Enhancing ZFP: A Statistical Approach to Understanding and Reducing Error Bias in a Lossy Floating-Point Compression Algorithm
Alyson Fox, Peter Lindstrom
TL;DR
This work analyzes the bias in lossy floating-point compression with ZFP by modeling the eight compression steps as operators on infinite binary and negabinary representations. It derives the first statistical bias expressions for the composite ZFP operator, identifies Steps 2,3,8 as primary error sources, and validates the theory with synthetic and real-data experiments. The authors propose two bias-correction strategies—precompression and postcompression rounding—showing these can dramatically reduce mean bias and restore near-zero autocorrelation in the error field. The results offer practical guidance for reliable analytics on compressed data and provide a framework for evaluating bias in other blockwise floating-point compressors.
Abstract
The amount of data generated and gathered in scientific simulations and data collection applications is continuously growing, putting mounting pressure on storage and bandwidth concerns.
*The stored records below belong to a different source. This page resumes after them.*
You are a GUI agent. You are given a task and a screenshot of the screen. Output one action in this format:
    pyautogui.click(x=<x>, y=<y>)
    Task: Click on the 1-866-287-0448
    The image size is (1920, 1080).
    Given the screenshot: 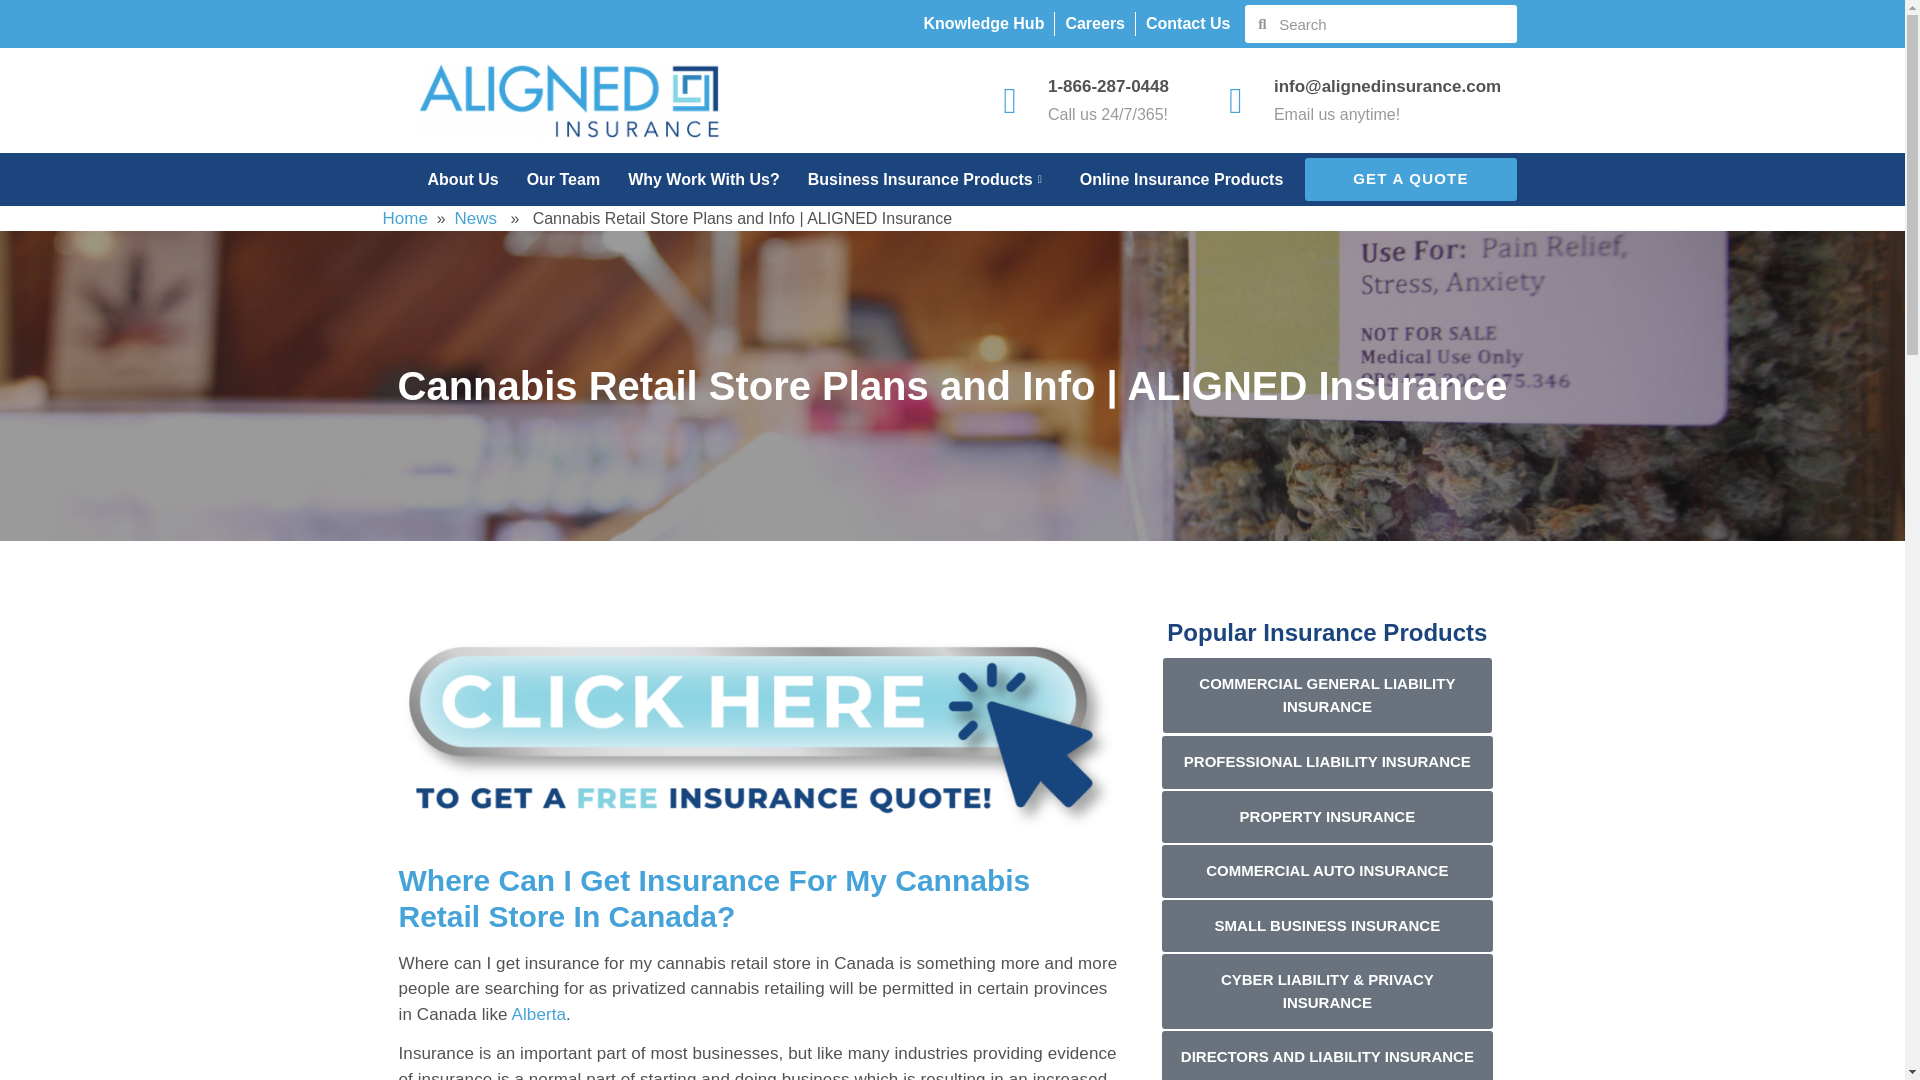 What is the action you would take?
    pyautogui.click(x=1108, y=86)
A means of reducing such issues is data compression; however, lossless data compression is typically ineffective when applied to floating-point data. Thus, users tend to apply a lossy data compressor, which allows for small deviations from the original data. It is essential to understand how the error from lossy compression impacts the accuracy of the data analytics. Thus, we must analyze not only the compression properties but the error as well. In this paper, we provide a statistical analysis of the error caused by ZFP compression, a state-of-the-art, lossy compression algorithm explicitly designed for floating-point data. We show that the error is indeed biased and propose simple modifications to the algorithm to neutralize the bias and further reduce the resulting error.